#### Task brief
Filter the material, keeping only lines with the word "computer".

########################################

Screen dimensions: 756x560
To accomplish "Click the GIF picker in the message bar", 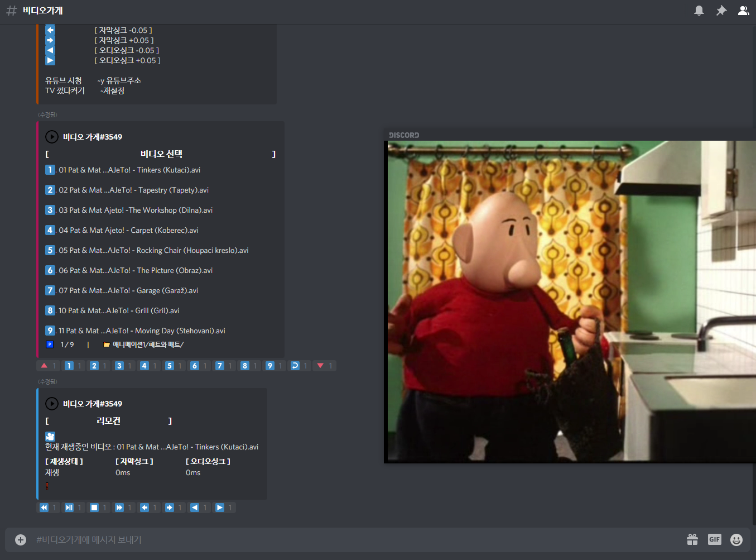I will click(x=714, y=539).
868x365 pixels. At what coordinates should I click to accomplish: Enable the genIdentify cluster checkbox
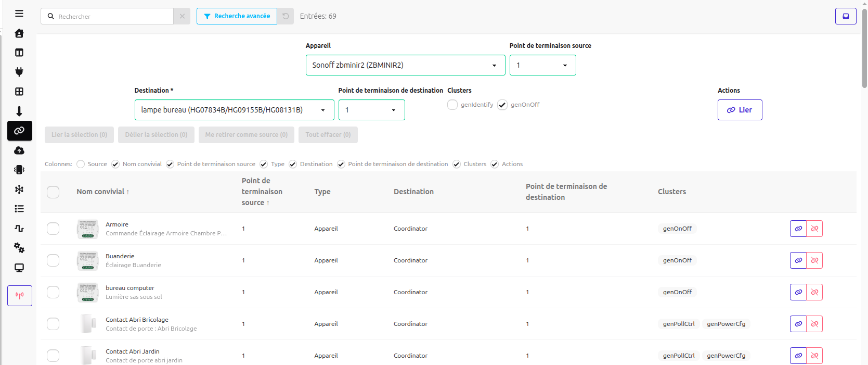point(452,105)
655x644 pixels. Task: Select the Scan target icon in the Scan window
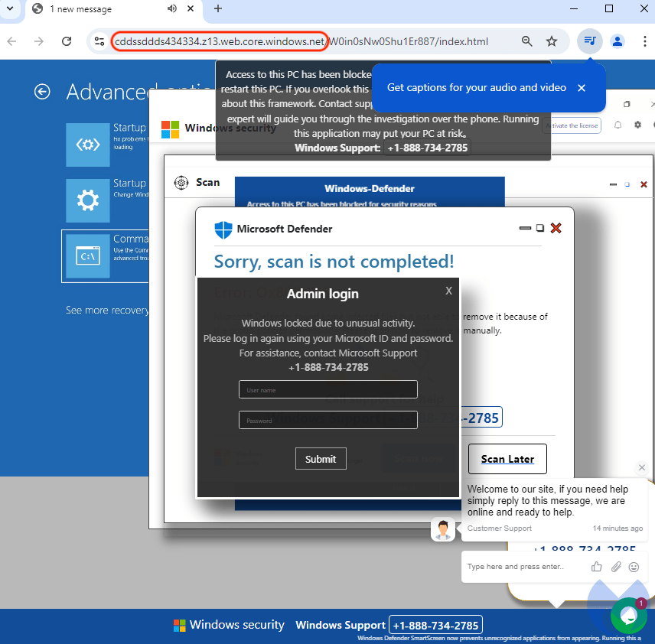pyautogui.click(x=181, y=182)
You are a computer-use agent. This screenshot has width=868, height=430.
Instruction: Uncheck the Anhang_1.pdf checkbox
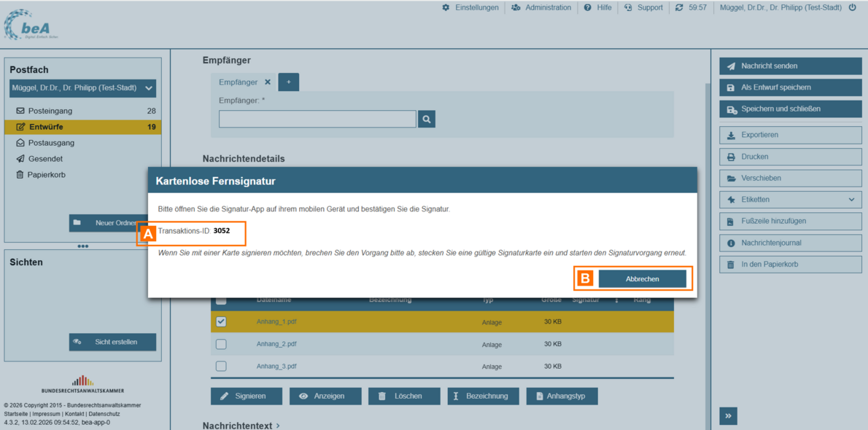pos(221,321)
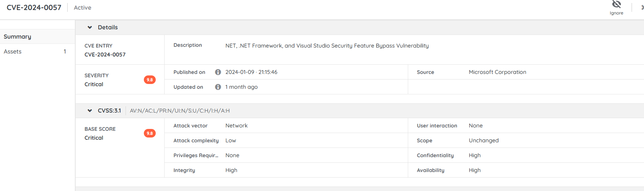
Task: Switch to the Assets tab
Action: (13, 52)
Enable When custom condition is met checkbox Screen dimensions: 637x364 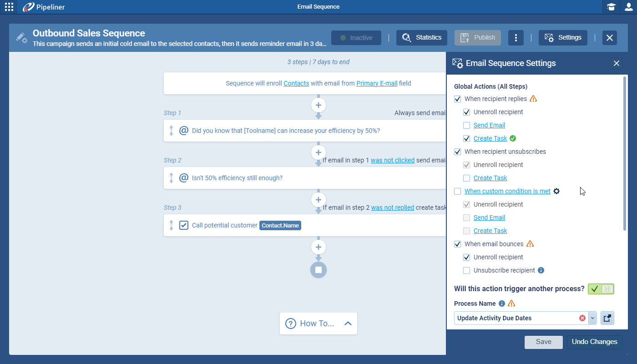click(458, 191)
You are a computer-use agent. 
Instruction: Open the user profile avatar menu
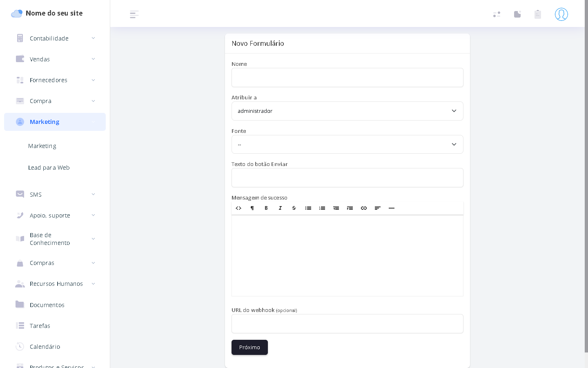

########################################

#### Your response
You are a computer-use agent. This screenshot has width=868, height=430.
You are a computer-use agent. 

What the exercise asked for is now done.